Consider the cyclotomic extension $k=\mathbb{Q}_p(\zeta_p)$ of the p-adic field $\mathbb{Q}_p$ and let $ \mathbb{Z}_p[\zeta_p]$ be the ring of integer of $\mathbb{Q}_p(\zeta_p)$. For the uniformizer $ \pi=\sqrt[p-1]{-p}$, the set $ \ \pi \mathbb{Z}_p[\zeta_p]$ is a maximal ideal of the ring of integer $ \ \mathbb{Z}_p[\zeta_p]$.
Then show that $$S=\{x \in \mathbb{Z}_p[\zeta_p]: x =\pi^2 x', x' \equiv -\frac{s^2}{2} \mod \pi \mathbb{Z}_p[\zeta_p]), s \in (\mathbb{Z}_p[\zeta_p])^{*} \} \subset (\pi \mathbb{Z}_p[\zeta_p])^2.$$
My approach:
We know that $(\mathbb{Z}_p)^*$ can be expressed as $(\mathbb{Z}_p)^{*} \cong \mu_{p-1} \times (1+p \mathbb{Z}_p)$, where $\mu_{p-1}$ is the cyclic group of $(p-1)^{th}$ root of unity in $\mathbb{Z}_p$ and $(\mathbb{Z}_p)^{*}=\mathbb{Z}_p-p \mathbb{Z}_p$.
In the same way $ (\mathbb{Z}_p[\zeta_p])^{*}=(\mathbb{Z}_p[\zeta_p])-(p\mathbb{Z}_p[\zeta_p])$.
Let $x \in S$, then $x=\pi^2 x', \ x' \equiv -\frac{s^2}{2} (\mod \pi \mathbb{Z}_p[\zeta_p]), \ s \in (\mathbb{Z}_p[\zeta_p])^{*}$.
But $x=\pi^2 x' \in (\pi \mathbb{Z}_p[\zeta_p])^2$ because $x'=-\frac{s^2}{2} \in (\mathbb{Z}_p[\zeta_p])^{*}$.
So $x \in S \Rightarrow x \in ( \pi \mathbb{Z}_p[\zeta_p])^2$, which implies $S \subset (\pi \mathbb{Z}_p[\zeta_p])^2$.
Can someone check my calculation ?
Does the reverse relation $(\pi \mathbb{Z}_p[\zeta_p])^2 \subset S$ hold ?
I assume that $p \neq 2$ (for $p=2$, I am not sure if the definition of $S$ even makes sense).
I claim your sets are equal for $p \equiv 1,3$ mod $8$ (i.e. $p=3, 11, 17, 19, 41, 43, ...$), but otherwise are disjoint.

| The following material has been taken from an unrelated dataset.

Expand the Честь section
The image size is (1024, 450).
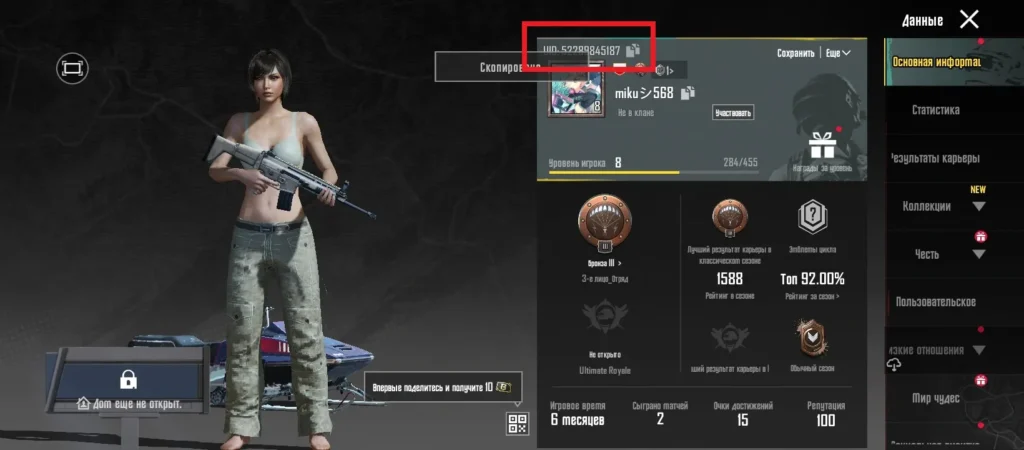(x=940, y=254)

Let $K$ be any finite extension of $\Bbb Q_p$, with ring of integers $A$ and uniformiser $\pi$. Then it is a standard fact (but needs $p \neq 2$) that every element of the principal units $1+\pi A$ is a square. Further, say $A/\pi \simeq \Bbb F_q$ (in your case, $q=p$), and let $\xi$ denote a primitive $q-1$-th root of unity in $K$. Then we have
$(\pi A^\ast)^2 = \pi^2 \cdot \langle\xi^2\rangle \cdot (1+\pi A)$
whereas in your case $K= \Bbb Q_p(\zeta_p)$, the set $S$ is
$S = \pi^2 \cdot (-1/2) \cdot\langle\xi^2\rangle \cdot (1+\pi A)$.

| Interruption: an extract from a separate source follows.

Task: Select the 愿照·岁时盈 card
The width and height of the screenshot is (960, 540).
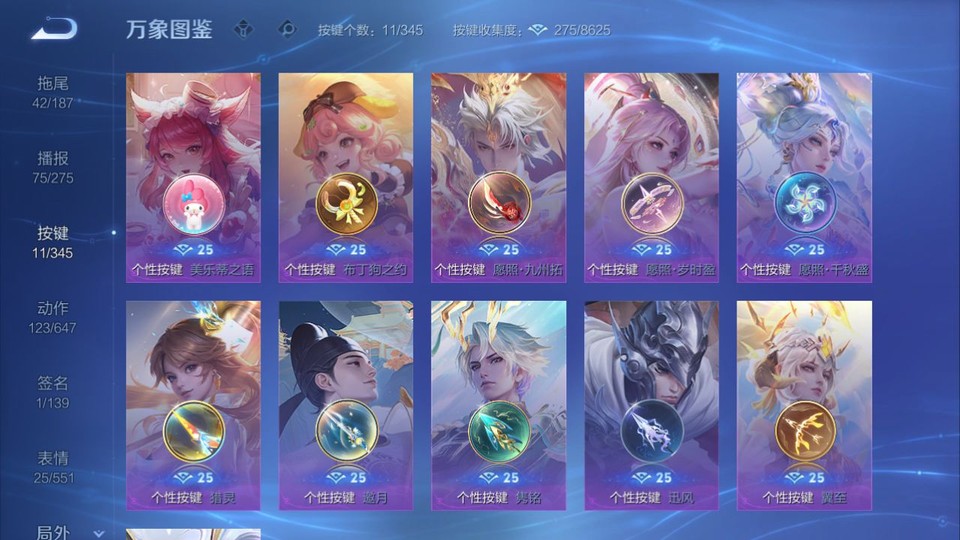Action: [651, 177]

These two sets are equal if and only if $-1/2$ is a square in $\Bbb F_p^\times$; and if it's not, they are disjoint. (In particular, your line
is wrong resp. makes no sense (what is $(\pi \Bbb Z_p[\zeta])^*$?); you would need $x' \in (\Bbb Z_p[\zeta])^2$ which, because all principal units are squares and $s^2$ is a square, is equivalent to $-1/2$ being a square.)

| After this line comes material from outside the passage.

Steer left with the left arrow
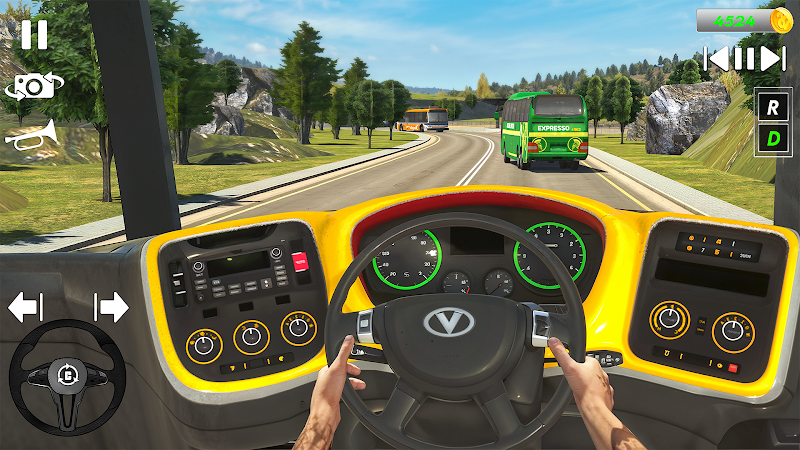Viewport: 800px width, 450px height. coord(25,307)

Finally, playing around with quadratic reciprocity, one sees that $-1/2$ is a square in $\Bbb F_p^\times$ iff $p \equiv 1$ or $p \equiv 3$ mod $8$: The first case is the one in which both $-1$ and $2$ are squares mod $p$, the second case is the only one in which both $-1$ and $2$ are non-squares mod $p$, so their quotient must be a square.